● **The task**
Format the lines between the one holding "Screen dimensions: 520x429" and the one holding "click(x=890, y=199)", inclusive, as a JSON list of strings with one string per line, leaving out blank lines.

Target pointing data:
——

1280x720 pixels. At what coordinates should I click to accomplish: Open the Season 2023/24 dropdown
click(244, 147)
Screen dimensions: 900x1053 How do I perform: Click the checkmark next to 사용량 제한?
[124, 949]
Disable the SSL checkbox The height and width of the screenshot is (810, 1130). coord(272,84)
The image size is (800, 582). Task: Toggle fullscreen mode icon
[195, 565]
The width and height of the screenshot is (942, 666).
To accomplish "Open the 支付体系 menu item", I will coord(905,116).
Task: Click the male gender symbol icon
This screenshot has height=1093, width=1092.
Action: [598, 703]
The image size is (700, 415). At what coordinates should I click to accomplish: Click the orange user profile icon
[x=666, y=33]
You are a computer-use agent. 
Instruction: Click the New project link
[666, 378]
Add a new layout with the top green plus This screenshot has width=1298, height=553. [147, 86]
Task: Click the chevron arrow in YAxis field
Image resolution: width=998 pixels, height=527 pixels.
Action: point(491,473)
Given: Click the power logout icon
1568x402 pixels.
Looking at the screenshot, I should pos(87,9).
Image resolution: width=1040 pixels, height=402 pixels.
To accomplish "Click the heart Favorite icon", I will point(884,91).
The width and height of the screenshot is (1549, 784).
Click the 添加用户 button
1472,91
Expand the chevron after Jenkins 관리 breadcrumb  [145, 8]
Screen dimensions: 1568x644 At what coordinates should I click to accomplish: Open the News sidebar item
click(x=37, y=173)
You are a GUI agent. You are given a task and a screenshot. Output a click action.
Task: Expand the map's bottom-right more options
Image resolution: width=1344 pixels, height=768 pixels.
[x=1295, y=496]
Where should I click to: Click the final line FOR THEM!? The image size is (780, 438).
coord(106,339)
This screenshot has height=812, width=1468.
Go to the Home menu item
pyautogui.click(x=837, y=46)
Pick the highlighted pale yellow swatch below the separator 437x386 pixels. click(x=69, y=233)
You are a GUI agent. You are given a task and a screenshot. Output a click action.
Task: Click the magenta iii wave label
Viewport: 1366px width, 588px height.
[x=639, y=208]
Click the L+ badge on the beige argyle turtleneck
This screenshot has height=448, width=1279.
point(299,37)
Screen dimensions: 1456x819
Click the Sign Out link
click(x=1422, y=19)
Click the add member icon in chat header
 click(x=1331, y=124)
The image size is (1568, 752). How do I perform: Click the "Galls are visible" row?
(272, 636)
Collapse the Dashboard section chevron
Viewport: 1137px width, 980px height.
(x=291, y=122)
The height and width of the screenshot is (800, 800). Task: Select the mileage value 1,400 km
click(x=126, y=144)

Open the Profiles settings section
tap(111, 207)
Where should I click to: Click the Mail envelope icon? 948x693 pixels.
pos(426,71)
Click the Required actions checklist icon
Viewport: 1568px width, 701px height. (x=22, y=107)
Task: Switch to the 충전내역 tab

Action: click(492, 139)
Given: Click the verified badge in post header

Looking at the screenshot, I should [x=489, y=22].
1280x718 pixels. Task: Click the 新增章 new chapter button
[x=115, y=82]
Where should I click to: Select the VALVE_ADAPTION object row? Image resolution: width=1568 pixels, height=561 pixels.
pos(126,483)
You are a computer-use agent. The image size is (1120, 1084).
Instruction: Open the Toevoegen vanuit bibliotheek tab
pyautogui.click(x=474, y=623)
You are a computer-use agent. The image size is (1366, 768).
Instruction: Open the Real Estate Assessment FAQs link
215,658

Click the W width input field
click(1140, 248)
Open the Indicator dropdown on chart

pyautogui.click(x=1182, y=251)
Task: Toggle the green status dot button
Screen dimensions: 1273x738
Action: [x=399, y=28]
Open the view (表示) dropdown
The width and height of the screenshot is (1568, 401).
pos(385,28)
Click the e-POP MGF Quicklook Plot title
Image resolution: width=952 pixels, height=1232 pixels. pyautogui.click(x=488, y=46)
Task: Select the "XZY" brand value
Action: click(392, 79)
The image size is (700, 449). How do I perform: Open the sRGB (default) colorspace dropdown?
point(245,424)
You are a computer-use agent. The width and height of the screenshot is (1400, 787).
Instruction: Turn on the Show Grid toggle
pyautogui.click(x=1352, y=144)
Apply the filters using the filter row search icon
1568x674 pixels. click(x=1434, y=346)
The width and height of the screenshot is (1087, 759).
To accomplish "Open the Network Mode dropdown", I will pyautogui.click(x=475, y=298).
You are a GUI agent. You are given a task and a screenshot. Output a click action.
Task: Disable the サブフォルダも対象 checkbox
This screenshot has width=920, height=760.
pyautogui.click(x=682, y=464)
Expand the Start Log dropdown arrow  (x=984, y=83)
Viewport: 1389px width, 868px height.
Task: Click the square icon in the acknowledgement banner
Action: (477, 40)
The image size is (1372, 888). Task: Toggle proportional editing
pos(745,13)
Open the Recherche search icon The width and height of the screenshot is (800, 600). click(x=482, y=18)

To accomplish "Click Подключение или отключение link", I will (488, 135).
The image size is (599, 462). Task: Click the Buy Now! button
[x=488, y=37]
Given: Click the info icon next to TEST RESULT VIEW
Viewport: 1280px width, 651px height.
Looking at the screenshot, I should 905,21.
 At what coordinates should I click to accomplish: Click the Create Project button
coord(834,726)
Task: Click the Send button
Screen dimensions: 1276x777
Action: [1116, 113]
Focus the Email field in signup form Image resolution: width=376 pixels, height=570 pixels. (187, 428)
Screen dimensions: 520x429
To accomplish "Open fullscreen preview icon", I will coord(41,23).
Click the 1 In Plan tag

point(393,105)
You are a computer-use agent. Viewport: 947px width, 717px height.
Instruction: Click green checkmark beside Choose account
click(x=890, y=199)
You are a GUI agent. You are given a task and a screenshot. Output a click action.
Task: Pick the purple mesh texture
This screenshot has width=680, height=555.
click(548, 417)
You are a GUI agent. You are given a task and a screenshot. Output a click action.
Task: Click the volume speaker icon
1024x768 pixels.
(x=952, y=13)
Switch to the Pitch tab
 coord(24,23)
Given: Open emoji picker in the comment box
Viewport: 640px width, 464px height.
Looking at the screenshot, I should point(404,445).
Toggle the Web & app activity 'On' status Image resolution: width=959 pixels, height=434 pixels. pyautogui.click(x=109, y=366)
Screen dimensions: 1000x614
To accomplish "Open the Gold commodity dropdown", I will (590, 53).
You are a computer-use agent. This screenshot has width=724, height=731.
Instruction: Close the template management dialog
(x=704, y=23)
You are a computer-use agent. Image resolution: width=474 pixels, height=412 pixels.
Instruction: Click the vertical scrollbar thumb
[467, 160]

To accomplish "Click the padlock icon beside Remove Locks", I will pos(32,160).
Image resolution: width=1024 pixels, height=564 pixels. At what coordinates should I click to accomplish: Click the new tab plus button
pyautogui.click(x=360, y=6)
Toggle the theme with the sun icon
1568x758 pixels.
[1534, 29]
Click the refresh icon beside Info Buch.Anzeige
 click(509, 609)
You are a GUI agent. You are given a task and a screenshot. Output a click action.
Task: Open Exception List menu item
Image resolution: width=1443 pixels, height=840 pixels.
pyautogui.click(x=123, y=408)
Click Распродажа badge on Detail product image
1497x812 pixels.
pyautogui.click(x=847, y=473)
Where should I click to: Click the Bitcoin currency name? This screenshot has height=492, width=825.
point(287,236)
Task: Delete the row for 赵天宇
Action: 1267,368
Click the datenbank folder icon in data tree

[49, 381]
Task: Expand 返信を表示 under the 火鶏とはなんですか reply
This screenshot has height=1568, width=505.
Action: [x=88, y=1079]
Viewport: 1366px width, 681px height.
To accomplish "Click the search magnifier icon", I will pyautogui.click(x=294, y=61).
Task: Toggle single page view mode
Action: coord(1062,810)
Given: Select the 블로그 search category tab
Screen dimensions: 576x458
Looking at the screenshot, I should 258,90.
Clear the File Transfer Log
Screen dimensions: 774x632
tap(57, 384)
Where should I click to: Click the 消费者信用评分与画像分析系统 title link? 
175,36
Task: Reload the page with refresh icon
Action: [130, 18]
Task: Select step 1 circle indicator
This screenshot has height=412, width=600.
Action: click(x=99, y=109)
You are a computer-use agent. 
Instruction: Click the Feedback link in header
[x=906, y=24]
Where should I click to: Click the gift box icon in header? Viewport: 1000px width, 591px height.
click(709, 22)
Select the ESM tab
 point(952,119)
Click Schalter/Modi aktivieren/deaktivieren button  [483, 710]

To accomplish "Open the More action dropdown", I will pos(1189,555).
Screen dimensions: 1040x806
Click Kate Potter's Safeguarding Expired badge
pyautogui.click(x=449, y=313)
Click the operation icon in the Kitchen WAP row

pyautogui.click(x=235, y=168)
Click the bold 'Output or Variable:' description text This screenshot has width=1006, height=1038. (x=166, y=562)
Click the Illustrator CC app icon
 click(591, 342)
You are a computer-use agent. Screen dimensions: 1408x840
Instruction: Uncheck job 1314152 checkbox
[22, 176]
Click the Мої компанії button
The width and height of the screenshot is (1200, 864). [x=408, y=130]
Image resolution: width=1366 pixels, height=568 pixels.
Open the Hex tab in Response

——

● **Solution to the problem**
[
  "Screen dimensions: 520x429",
  "To accomplish \"Open fullscreen preview icon\", I will coord(41,23).",
  "Click the 1 In Plan tag",
  "point(393,105)",
  "You are a computer-use agent. Viewport: 947px width, 717px height.",
  "Instruction: Click green checkmark beside Choose account",
  "click(x=890, y=199)"
]